Kazan, Russia: South Africa’s Cameron van der Burgh broke the 50-metre breaststroke world record in Tuesday morning’s heats at the world swimming championships as his battle with Britain’s Adam Peaty resumed.

Van der Burgh, who is defending his title, clocked an official time of 26.62sec to shave 0.05sec off the record he set at the 2009 championships in the era when performance-enhancing neoprene suits were still permitted.

Peaty had swum exactly 26.62sec at the European championships in Berlin last August, but his time has still not been ratified by swimming’s governing body Fina.

Van der Burgh, the Olympic 100 metres champion, lost out to Peaty on the wall in Monday’s world championship final over the same distance.

The rivals are set to battle again over the shorter distance in Tuesday night’s semi and Wednesday’s final.

“I am really happy after the bitter-sweet disappointment of last night, when I didn’t get the luck of the touch. But I guess I had it today,” said Van der Burgh.

“We are all so close, it’s not going to be a one or two-horse race, there are a lot of guys in the mix and it’s going to very tight.”

Peaty, who was second-fastest into the semi-finals at just 0.06sec slower than the South African in his heat, admitted he was confused as to who held the world record after Van der Burgh matched his Berlin time.

“It will be nice to get out there tonight with my full game head-on to focus on the race,” he said.

“I am fully capable of going faster than... my old, well, equal world record.”

Slovenia’s Damir Dugonjic (26.70) and Kevin Cordes of the USA (26.93) also posted fast times going into the semis.

Australia’s Christian Sprenger, who won silver in the event two years ago in Barcelona, missed the semis by just 0.03 at 27.54.

This is the fifth time a world record has been broken in Kazan and it is the first men’s record to fall at a world championships since 2011.

Katie Ledecky carried her impressive Kazan form into the 200 metres freestyle heats and the 18-year-old triple world record-holder was the fastest in a strong field.
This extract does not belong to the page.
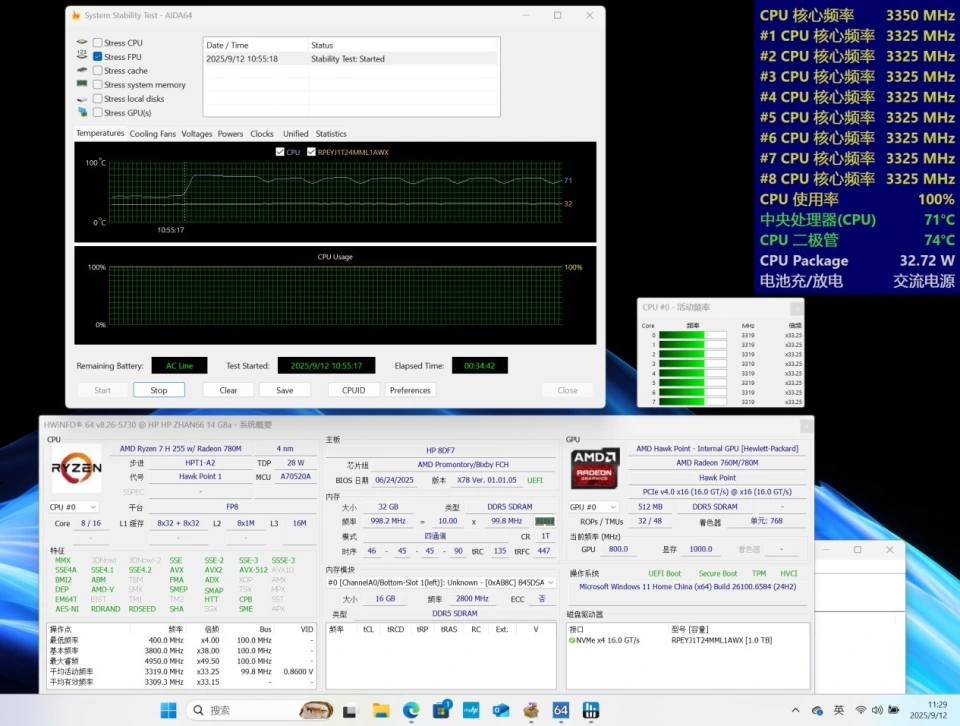Open the Statistics tab
Screen dimensions: 960x726
(331, 134)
She has set herself a punishing schedule and will have just 20 minutes between the 1,500 metres freestyle final and her 200 metres semi-final in Tuesday’s evening session, with the 800 metres freestyle heats still to come on Friday.
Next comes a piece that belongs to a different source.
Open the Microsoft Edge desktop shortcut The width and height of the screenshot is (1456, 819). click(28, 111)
Fresh from breaking the six-year-old 200 metres individual medley world record on Monday, Katinka Hosszu was second fastest in the heats at 0.50sec behind Ledecky, with reigning world champion Missy Franklin of the USA at 0.60 back.

“I slept well last night, the 200 is a different animal — it’s more of a sprint for me,” said Ledecky.

“Katinka is swimming really well, there are a lot of fast European girls in there as well as Missy Franklin in there, so it’s going to be a good race.”

Hungary’s Laszlo Cseh is on course to win his first worlds gold for a decade having qualified fastest into Tuesday’s 200 metres butterfly semi-finals in a time of 1 minute 53.71 seconds.

China’s long-distance expert Sun Yang was sixth fastest into the men’s 800 freestyle final on Wednesday.

Connor Jaeger of the USA was the fastest from the 800 heats in seven minutes 44.77 seconds, while Australian teenager Mack Horton, who swam the year’s fastest time coming into Kazan, was fifth quickest at 2.31 seconds back.